In a meta-analysis it was demonstrated that perioperative hemodynamic optimization in surgery patients, reduces post-operative acute renal injury[51]. Preoperative prediction would allow for enhanced perioperative hemodynamic optimization i.e. provision of Level 2 care provided post operatively, and invasive hemodynamic monitoring intraoperatively rather than blood pressure measurements every 5 min, as is routine for such cases in many centres. It could also be taken as a contraindication to non steroidal anti-inflammatory use post operation.

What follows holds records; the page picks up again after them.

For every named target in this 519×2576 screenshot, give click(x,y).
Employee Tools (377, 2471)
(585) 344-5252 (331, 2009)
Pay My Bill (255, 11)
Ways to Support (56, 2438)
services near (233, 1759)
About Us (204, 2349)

Biomarkers are not a substitute to the classical approach to using low-cost information—but add to the information available to the clinician. However, it must be noted that a clear clinical history in these elderly patients can sometimes be unreliable. Hence the need for the objective information that biomarkers provide.

Limitations of the study

Clinical characteristics were not reliably available for everyone in this patient group including a guaranteed history of normal renal function pre trauma; patients were assumed, based on available clinical history, to have a normal renal function prior to their trauma and a baseline eGFR of at least 60 ml/min/1.73m2. Therefore, patients who had undiagnosed pre-trauma renal dysfunction could have been included in the study. Nevertheless, subsequent fluctuations in renal function were still detectable using our proactive clinical AKI tool, demonstrating the clinical utility of our proposed method in this patient cohort, where obtaining clinical history is sometimes challenging and unreliable.

Conclusion

In conclusion, serum H-FABP and sTNFR1 measured pre operatively and serum H-FABP, MK and sTNFR1 measured post operatively, identified orthopaedic trauma patients at risk of developing AKI during ORIF surgery. Utilisation of the proactive clinical AKI tool, which combines BRS with CRS, would allow clinicians to stratify patients into one of four AKI risk categories with related treatment regimens that could impact patient care and management, length of hospital stay, and the efficient use of hospital resources.